What You Really Need
I can't read your hearts. I don't know what's going on in your life, but I can tell you absolutely what you must have as you pass through things temporal on the way to things eternal: the Holy Spirit. That's what Jesus says in this text about prayer. He starts by telling us what to pray. Then He looks at prayer from the standpoint of the asker, then from the viewpoint of the One asked, and He concludes with the promise that the Father will give to those who ask not money, not love, not health, not happiness, but the Holy Spirit. If you're going to pass through these temporal things so as not to lose the eternal what you really need is the Holy Spirit.
The Father wants you to have Him. That's what the parable about prayer shows. More than a reluctant friend wants to get out of bed to help, the Father wants to give you the Holy Spirit. First, He's your heavenly Father not an earthly friend. Second, He's not in bed for God never sleeps. Third, He doesn't have to be goaded into helping. He's the One who commands us pray; commands us "call upon Me in the day of trouble;" commands ask, seek, knock, and promises He will answer, you will find, and it will be opened unto you.
The Father wants to give you the Spirit more than an evil father wants to give only good gifts to his children. Though fallen, though down right evil, we fathers never, ever intentionally answer our children's "prayers" to us with what could hurt them. Sure we make mistakes; sure we answer wrongly, but in our fatherly heart we want to give only what is good. God is not evil, fallen, or even fallible. He is love, perfect, and divine. How much more does He want to give His children the Holy Spirit?
At this point, you're thinking, but what I need is money, love, health, happiness. This is our first glimpse at the often missed truth that in prayer we don't change God but He changes us. Here we have a chance to realize that we need the Holy Spirit more than anything else. If we compare Jesus' words in Matthew 7:11 to our text we see this. There Jesus says, "If you, though you are evil, know how to give good gifts to your children, how much more will your Father in heaven give good gifts to those who ask Him!" The "good gifts" of Matthew become the Holy Spirit in Luke showing that being given the Spirit is the same as being given all good gifts.
You're not convinced. The Holy Spirit won't fix that washing machine. Being given the Holy Spirit is not going to make my job more fulfilling. Yes, and having the Spirit martyrs still died at the hands of persecutors; Paul was still beheaded, and Stephen still stoned. But remember we're talking about what we need to pass through these temporal things so we don't loose the eternal. And that takes the Holy Spirit.

§ TASK REQUIREMENTS:
Revise the passage on prayer and the Holy Spirit, starting at the words "At this point, you're" and ending after "all good gifts.", with "glimpse" changed to "look".

§ MATERIAL:
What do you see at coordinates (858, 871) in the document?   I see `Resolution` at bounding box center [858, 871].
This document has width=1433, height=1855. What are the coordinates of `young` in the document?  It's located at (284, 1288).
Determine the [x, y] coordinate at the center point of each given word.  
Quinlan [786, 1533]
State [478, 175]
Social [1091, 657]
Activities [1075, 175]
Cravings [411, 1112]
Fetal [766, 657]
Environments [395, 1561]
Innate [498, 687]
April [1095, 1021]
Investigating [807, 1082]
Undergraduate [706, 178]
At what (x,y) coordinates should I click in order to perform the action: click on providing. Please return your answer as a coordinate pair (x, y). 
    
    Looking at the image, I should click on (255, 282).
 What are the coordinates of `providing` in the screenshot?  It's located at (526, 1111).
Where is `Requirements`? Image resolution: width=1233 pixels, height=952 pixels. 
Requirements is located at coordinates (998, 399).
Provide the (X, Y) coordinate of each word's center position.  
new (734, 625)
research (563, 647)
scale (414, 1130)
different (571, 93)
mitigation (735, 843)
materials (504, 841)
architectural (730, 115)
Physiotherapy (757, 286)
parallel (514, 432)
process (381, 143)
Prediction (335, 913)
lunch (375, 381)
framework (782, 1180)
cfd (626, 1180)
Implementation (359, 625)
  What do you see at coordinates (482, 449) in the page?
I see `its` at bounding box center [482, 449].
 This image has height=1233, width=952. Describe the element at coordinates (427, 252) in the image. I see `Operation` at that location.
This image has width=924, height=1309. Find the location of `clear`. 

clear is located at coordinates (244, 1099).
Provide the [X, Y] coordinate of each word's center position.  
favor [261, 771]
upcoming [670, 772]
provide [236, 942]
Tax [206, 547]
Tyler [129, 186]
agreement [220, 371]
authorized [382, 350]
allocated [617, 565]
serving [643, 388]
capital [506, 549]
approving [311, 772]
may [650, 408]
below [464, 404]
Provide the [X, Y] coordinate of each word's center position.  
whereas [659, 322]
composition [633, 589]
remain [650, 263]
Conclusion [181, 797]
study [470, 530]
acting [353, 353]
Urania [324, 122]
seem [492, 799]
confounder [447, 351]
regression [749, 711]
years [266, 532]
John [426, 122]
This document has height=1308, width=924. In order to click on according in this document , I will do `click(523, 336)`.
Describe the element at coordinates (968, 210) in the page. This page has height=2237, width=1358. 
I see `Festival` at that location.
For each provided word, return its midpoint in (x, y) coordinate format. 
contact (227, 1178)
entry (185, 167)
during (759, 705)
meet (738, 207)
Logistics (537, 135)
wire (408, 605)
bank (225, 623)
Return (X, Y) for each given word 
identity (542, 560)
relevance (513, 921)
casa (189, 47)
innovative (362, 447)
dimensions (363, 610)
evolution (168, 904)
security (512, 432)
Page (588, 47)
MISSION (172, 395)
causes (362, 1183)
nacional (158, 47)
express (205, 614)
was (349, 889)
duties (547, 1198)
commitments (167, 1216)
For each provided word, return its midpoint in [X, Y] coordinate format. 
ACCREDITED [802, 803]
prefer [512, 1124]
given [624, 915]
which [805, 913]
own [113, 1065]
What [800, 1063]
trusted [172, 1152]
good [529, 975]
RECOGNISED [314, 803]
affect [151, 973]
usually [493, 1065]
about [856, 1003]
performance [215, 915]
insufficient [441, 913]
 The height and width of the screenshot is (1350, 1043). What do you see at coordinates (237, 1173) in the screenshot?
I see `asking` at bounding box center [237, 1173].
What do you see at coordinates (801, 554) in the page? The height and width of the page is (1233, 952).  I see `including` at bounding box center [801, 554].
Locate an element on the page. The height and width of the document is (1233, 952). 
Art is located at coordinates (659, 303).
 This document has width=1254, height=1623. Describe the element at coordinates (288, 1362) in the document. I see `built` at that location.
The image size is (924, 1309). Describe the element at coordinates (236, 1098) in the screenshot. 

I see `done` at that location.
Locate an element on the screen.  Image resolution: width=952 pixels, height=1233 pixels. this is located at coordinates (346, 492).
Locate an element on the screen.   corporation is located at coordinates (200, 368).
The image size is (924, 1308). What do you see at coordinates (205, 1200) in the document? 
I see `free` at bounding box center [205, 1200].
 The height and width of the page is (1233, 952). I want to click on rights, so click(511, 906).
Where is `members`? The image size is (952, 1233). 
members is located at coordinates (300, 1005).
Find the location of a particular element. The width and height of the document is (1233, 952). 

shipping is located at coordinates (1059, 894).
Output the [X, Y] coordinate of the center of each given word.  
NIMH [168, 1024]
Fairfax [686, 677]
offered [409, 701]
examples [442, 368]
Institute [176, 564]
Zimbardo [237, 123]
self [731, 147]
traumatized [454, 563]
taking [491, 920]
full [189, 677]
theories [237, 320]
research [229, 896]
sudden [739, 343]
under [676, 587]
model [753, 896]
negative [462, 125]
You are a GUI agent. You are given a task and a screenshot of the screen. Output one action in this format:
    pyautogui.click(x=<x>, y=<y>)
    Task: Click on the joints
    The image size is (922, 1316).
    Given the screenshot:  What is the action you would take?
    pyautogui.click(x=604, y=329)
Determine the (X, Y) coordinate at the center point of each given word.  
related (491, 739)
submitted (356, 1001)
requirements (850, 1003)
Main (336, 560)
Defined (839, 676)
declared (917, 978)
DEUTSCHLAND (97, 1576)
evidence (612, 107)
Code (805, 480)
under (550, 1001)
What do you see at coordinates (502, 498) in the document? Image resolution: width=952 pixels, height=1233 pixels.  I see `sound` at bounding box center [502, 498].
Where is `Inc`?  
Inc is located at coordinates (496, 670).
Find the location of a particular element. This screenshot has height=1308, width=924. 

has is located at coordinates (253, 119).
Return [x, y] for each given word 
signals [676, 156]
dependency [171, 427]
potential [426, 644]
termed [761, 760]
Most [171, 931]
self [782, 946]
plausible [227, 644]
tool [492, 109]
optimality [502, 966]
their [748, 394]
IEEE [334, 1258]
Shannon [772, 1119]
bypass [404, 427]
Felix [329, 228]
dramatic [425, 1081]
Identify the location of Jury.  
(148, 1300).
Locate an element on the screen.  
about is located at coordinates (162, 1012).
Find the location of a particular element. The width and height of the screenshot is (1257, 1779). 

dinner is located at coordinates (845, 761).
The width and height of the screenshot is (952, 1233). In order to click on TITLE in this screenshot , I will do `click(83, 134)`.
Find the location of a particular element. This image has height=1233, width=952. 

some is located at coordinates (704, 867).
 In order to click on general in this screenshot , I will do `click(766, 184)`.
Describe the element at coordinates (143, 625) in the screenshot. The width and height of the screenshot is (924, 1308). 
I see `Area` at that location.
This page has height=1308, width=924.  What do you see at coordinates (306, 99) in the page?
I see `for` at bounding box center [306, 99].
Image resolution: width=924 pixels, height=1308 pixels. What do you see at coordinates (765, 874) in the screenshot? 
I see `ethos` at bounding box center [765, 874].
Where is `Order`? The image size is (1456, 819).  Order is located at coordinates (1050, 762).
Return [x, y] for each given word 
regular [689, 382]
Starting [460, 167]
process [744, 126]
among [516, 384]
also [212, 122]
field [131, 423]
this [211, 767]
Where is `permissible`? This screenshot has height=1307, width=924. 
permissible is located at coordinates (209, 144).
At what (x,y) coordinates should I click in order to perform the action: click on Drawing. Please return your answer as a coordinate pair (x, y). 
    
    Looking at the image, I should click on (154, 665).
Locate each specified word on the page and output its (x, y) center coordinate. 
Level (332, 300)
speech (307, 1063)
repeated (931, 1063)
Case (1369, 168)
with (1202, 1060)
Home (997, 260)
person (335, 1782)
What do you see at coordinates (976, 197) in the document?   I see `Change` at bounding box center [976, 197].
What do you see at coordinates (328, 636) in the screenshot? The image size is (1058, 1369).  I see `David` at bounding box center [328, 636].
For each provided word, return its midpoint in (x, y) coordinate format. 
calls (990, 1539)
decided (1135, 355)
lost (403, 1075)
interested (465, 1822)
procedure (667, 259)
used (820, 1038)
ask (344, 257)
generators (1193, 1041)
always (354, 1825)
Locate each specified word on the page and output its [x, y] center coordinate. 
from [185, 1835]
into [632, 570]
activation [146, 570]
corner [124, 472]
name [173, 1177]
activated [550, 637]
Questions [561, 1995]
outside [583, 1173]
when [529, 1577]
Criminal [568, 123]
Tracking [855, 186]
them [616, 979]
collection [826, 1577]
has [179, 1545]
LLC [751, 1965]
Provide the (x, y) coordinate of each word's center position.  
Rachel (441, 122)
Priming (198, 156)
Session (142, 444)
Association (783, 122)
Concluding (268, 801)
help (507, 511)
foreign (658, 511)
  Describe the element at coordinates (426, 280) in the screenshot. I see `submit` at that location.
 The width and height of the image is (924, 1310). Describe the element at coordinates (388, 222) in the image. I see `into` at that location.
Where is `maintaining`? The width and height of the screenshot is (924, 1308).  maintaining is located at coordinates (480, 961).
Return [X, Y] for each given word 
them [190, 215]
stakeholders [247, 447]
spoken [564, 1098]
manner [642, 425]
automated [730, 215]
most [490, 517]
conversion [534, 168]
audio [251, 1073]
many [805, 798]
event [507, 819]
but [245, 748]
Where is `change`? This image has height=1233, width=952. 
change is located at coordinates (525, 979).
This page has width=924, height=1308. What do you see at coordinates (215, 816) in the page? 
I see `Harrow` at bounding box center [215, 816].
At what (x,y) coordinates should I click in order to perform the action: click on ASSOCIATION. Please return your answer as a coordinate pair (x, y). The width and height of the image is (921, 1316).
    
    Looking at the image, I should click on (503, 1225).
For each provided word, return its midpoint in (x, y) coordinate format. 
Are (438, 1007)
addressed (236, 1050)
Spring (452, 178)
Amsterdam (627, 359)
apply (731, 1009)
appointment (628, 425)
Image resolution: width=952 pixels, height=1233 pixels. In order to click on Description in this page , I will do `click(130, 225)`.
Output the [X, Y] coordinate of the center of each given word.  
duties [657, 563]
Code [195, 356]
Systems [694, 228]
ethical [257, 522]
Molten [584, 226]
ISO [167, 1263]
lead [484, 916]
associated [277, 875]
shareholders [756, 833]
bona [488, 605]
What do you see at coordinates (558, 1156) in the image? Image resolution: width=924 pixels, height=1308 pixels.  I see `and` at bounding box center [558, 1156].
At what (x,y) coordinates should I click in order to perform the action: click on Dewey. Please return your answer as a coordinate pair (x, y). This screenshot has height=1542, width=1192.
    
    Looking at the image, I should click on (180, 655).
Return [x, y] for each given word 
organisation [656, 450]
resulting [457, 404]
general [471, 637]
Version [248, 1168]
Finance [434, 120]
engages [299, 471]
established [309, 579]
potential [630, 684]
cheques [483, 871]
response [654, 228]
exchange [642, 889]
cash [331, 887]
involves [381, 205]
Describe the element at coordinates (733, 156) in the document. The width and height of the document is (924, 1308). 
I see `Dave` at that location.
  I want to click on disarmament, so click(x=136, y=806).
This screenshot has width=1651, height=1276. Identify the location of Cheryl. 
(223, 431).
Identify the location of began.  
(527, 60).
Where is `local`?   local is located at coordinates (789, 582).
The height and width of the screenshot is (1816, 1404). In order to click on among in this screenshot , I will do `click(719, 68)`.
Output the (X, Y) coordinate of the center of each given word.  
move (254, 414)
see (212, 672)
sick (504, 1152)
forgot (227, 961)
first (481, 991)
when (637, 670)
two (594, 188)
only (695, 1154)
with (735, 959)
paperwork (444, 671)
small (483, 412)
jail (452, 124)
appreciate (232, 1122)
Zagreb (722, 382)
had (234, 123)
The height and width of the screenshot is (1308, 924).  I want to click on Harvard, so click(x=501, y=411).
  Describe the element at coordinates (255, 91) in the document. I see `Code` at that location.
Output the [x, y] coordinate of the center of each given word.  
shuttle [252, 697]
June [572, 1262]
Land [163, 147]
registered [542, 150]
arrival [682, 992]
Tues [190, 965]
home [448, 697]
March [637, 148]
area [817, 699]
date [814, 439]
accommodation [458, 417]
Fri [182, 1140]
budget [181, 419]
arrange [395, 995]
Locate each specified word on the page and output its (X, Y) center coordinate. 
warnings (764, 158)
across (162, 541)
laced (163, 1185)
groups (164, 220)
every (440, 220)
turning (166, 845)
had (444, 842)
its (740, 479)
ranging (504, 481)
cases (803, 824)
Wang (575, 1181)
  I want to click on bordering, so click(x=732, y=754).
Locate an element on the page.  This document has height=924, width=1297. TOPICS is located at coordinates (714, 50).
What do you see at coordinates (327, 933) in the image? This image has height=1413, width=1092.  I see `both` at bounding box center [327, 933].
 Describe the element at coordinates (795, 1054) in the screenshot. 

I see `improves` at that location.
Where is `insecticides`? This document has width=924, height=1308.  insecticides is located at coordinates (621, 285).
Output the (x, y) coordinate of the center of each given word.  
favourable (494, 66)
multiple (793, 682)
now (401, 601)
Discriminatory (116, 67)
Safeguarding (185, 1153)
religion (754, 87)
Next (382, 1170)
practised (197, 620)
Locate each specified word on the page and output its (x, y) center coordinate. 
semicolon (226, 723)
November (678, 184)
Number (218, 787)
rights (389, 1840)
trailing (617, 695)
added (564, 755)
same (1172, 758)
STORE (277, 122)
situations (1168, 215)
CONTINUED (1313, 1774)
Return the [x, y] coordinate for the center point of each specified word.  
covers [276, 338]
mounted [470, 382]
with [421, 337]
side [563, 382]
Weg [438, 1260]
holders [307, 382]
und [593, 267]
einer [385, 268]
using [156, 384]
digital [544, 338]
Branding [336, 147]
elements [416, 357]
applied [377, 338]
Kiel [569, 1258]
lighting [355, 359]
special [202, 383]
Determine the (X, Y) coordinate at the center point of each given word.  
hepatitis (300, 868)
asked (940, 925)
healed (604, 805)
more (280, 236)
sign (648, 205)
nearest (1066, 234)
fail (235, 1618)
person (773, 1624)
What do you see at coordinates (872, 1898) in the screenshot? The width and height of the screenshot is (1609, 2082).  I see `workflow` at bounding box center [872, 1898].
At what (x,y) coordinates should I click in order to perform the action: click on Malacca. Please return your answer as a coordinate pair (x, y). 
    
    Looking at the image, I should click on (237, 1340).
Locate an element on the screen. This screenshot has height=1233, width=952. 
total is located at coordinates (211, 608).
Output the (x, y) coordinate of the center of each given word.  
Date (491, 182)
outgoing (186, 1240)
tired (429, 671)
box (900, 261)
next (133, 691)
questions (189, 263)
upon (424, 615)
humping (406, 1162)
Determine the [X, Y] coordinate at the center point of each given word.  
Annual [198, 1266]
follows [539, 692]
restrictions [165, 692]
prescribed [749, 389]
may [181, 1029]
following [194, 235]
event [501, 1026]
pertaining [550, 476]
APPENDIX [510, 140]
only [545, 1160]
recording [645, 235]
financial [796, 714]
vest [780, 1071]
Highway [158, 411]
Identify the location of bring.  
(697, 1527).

§ TASK RESPONSE:
At this point, you're thinking, but what I need is money, love, health, happiness. This is our first look at the often missed truth that in prayer we don't change God but He changes us. Here we have a chance to realize that we need the Holy Spirit more than anything else. If we compare Jesus' words in Matthew 7:11 to our text we see this. There Jesus says, "If you, though you are evil, know how to give good gifts to your children, how much more will your Father in heaven give good gifts to those who ask Him!" The "good gifts" of Matthew become the Holy Spirit in Luke showing that being given the Spirit is the same as being given all good gifts.